### Extracted text:
---

John Charles Horsey James (30 January 1841 – 3 February 1899) was a magistrate in Western Australia and the inaugural president of the Western Australian Cricket Association from 1885.

He was the son of Rev. John H. James of Highfield, rector of Avington, Berkshire and his second wife Theodosia Mary Tennant, of 'Romansleigh' in North Devon. He was educated at Rugby School between 1854 and 1860, and later at Oxford University, where he was awarded his law degree in 1864. At Rugby he sat under Dr Frederick Temple, the Archbishop of Canterbury and at Oxford played cricket in the first eleven of Exeter College.

Choosing law as his profession, he enrolled at the Inner Temple and in November 1866 was called to the bar, where he practised on the Oxford circuit. In 1875, the Secretary of State for the Colonies, Earl Carnarvon offered James the position of Commissioner of Titles for Western Australia, with the task of implementing the Torrens title transfer of lands system at that colony. He accepted the offer, becoming one of the last imperial appointments to colonial administrative positions made direct from the home government.

==Western Australia==

James arrived in Western Australia in July 1875 with the task of expanding and improving the Titles Office. He held the position until his death in 1899.

At times, James acted as Registrar of the Supreme Court of Western Australia, Registrar in bankruptcy, and Stipendiary Magistrate of Perth. He was gazetted as a justice of the peace for the colony in 1886 and Police Magistrate in June 1897. In June 1887 he was appointed as the fourth nominee member of the Western Australian Legislative Council during the absence of Sir John Forrest in London. He sat for two sessions and retired in February 1888. He also held positions of Resident Magistrate, Guildford from September 1887 for a time and again between about 1897 and 1898. He was acting Puisne Judge between February 1898 and January 1899.

---

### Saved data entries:
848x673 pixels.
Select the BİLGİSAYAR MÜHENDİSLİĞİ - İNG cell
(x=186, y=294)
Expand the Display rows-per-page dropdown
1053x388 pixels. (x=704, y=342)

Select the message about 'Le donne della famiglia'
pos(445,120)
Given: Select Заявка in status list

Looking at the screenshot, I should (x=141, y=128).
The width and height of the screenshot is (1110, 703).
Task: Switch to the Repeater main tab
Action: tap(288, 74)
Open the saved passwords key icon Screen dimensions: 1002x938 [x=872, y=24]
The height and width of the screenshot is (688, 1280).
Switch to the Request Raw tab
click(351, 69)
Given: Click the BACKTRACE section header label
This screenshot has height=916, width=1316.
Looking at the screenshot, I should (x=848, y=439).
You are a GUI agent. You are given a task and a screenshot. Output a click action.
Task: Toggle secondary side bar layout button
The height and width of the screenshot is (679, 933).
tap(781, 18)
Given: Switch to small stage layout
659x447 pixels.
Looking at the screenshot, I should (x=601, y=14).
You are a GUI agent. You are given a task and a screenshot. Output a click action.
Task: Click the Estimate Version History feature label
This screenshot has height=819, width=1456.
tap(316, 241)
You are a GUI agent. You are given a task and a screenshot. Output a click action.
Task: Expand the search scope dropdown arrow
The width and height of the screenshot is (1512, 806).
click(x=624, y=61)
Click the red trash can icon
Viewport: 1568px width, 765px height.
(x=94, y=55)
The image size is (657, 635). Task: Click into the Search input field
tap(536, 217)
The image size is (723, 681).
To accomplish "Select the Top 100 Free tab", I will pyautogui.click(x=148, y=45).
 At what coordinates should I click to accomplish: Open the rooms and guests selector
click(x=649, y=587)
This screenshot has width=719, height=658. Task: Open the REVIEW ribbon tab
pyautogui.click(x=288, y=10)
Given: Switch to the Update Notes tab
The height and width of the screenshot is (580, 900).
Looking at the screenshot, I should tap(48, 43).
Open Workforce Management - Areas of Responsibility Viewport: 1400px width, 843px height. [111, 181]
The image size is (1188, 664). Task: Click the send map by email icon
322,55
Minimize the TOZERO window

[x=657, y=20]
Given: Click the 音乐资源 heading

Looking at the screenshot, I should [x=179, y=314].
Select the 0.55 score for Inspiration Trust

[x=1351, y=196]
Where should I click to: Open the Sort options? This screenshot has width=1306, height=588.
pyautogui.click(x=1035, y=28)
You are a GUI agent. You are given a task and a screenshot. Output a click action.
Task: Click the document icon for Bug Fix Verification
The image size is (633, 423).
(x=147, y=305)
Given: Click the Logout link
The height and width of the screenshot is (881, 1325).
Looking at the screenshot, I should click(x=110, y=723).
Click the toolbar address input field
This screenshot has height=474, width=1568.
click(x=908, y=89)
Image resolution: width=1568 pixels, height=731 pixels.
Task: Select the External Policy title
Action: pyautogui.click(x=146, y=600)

---

### Aim of the exercise:
Go on with the biography of John Charles Horsey James, starting right after its last sentence.

### Exercise response:
Together with George Parker (brother of Stephen Henry Parker) and Josceline Amherst, James established the Western Australian Cricket Association in 1884, obtaining a 15 acre grant the following year on the foreshore at East Perth and the 'Association Ground'. He held the presidency of the Association from 1884 to 1899. James played with the Metropolitans/Perth Cricket Club.

He married Rebecca Catherine Clifton, eldest daughter of Charles Hippuff Clifton at St George's Church in Perth on 16 September 1885. They had seven children, the youngest being actor and soldier M. E. Clifton James.

As well as having an avid interest in cricket, James was involved in a number of other sports and sporting associations including being a steward of the Western Australian Turf Club from 1887 to 1897. He was also president of the Swan River Mechanics' Institute from 1887 and was involved in the arts with an interest in amateur Shakespearean theatre as well as in music, painting and sculpture. Socially, he was a leading figure in the community.

After his father's death in 1886, he inherited the family Gloucester and Devon estates. James built a grand English style residence in Goderich Street, Perth called Romansleigh, named after the Devon property. He was a member of the Carlton Club in London and Hurlingham Yacht Club and Royal Yacht Squadron of England.

John James died in Perth on 3 February 1899 after a short illness and was buried at East Perth Cemeteries.